Inconsistent Analysis (Nonrepeatable Read)
Inconsistent analysis occurs when a second transaction accesses the same row several times and reads different data each time. Inconsistent analysis is similar to uncommitted dependency in that another transaction is changing the data that a second transaction is reading. However, in inconsistent analysis, the data read by the second transaction was committed by the transaction that made the change. Also, inconsistent analysis involves multiple reads (two or more) of the same row and each time the information is changed by another transaction; thus, the term nonrepeatable read.

• What are “Phantom rows”?
Phantom reads occur when an insert or delete action is performed against a row that belongs to a range of rows being read by a transaction. The transaction’s first read of the range of rows shows a row that no longer exists in the second or succeeding read, as a result of a deletion by a different transaction. Similarly, as the result of an insert by a different transaction, the transaction’s second or succeeding read shows a row that did not exist in the original read.

For example, an editor makes changes to a document submitted by a writer, but when the changes are incorporated into the master copy of the document by the production department, they find that new unedited material has been added to the document by the author. This problem could be avoided if no one could add new material to the document until the editor and production department finish working with the original document.

• What are “Lost Updates”?
Lost updates occur when two or more transactions select the same row and then update the row based on the value originally selected. Each transaction is unaware of other transactions. The last update overwrites updates made by the other transactions, which results in lost data.

• What are different levels of granularity of locking resources?
Microsoft SQL Server 2000 has multigranular locking that allows different types of resources to be locked by a transaction. To minimize the cost of locking, SQL Server locks resources automatically at a level appropriate to the task. Locking at a smaller granularity, such as rows, increases concurrency, but has a higher overhead because more locks must be held if many rows are locked. Locking at a larger granularity, such as tables, are expensive in terms of concurrency because locking an entire table restricts access to any part of the table by other transactions, but has a lower overhead because fewer locks are being maintained.

SQL Server can lock these resources (listed in order of increasing granularity).
RID: Row identifier. Used to lock a single row within a table.
Key: Row lock within an index.

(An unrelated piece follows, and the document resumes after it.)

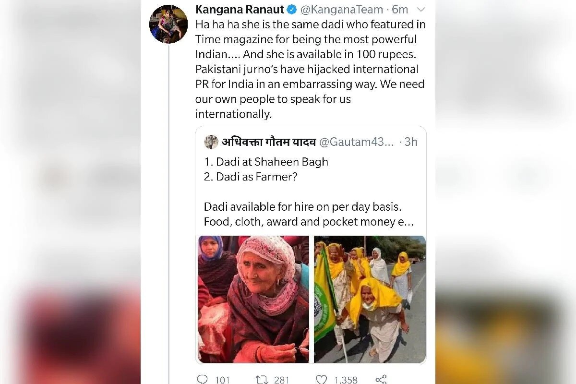576x384 pixels.
Task: Click the reply speech bubble icon
Action: pos(203,380)
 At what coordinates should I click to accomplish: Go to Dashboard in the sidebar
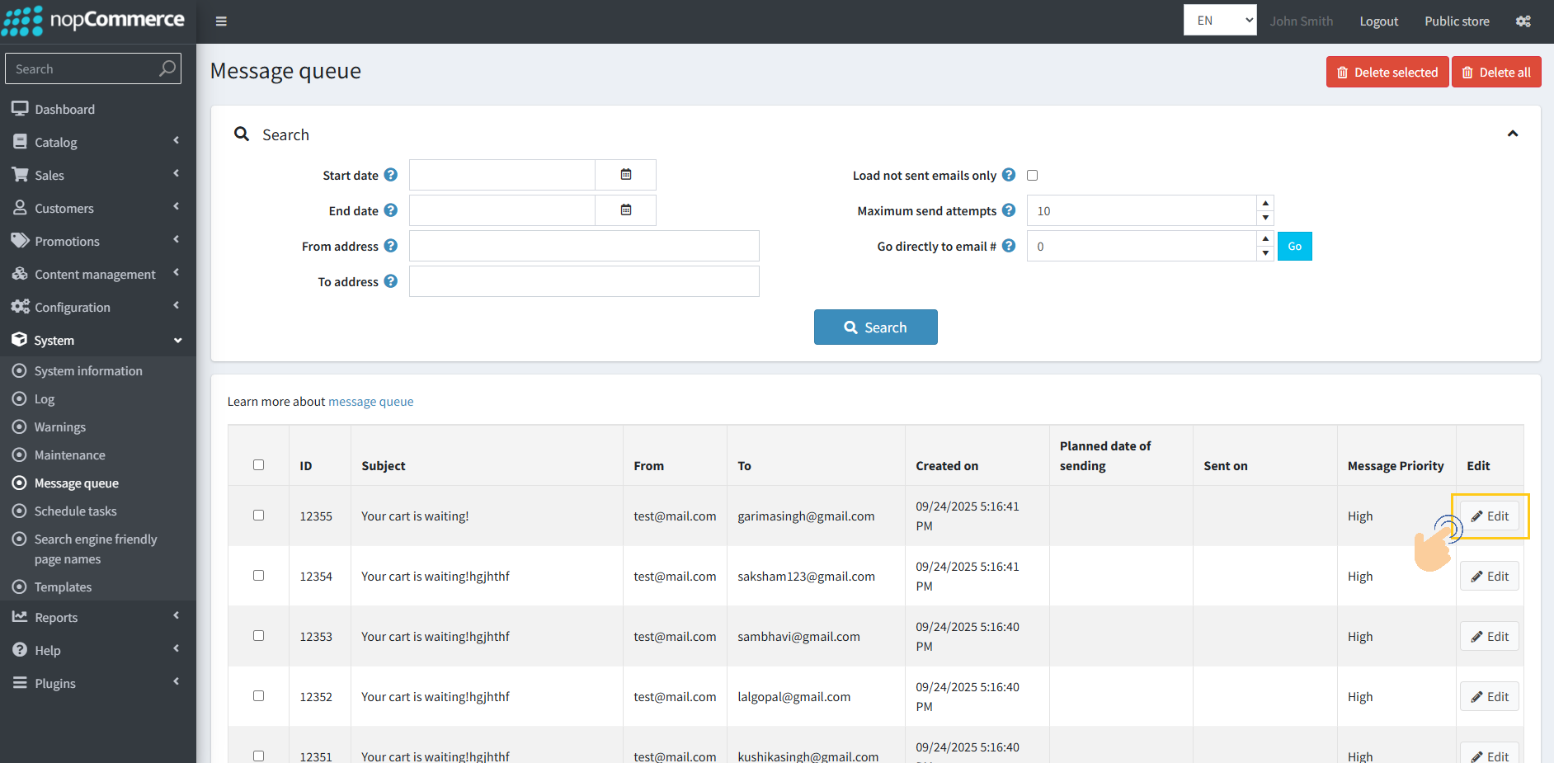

Used to protect key ranges in serializable transactions.
Page: 8 kilobyte –(KB) data page or index page.
Extent: Contiguous group of eight data pages or index pages.
Table: Entire table, including all data and indexes.
DB: Database.

• What are different types of Isolation levels in SQL Server?
READ COMMITTED
Specifies that shared locks are held while the data is being read to avoid dirty reads, but the data can be changed before the end of the transaction, resulting in nonrepeatable reads or phantom data. This option is the SQL Server default.

READ UNCOMMITTED
Implements dirty read, or isolation level 0 locking, which means that no shared locks are issued and no exclusive locks are honored. When this option is set, it is possible to read uncommitted or dirty data; values in the data can be changed and rows can appear or disappear in the data set before the end of the transaction. This option has the same effect as setting NOLOCK on all tables in all SELECT statements in a transaction. This is the least restrictive of the four isolation levels.

REPEATABLE READ
Locks are placed on all data that is used in a query, preventing other users from updating the data, but new phantom rows can be inserted into the data set by another user and are included in later reads in the current transaction. Because concurrency is lower than the default isolation level, use this option only when necessary.

SERIALIZABLE
Places a range lock on the data set, preventing other users from updating or inserting rows into the data set until the transaction is complete. This is the most restrictive of the four isolation levels. Because concurrency is lower, use this option only when necessary. This option has the same effect as setting HOLDLOCK on all tables in all SELECT statements in a transaction.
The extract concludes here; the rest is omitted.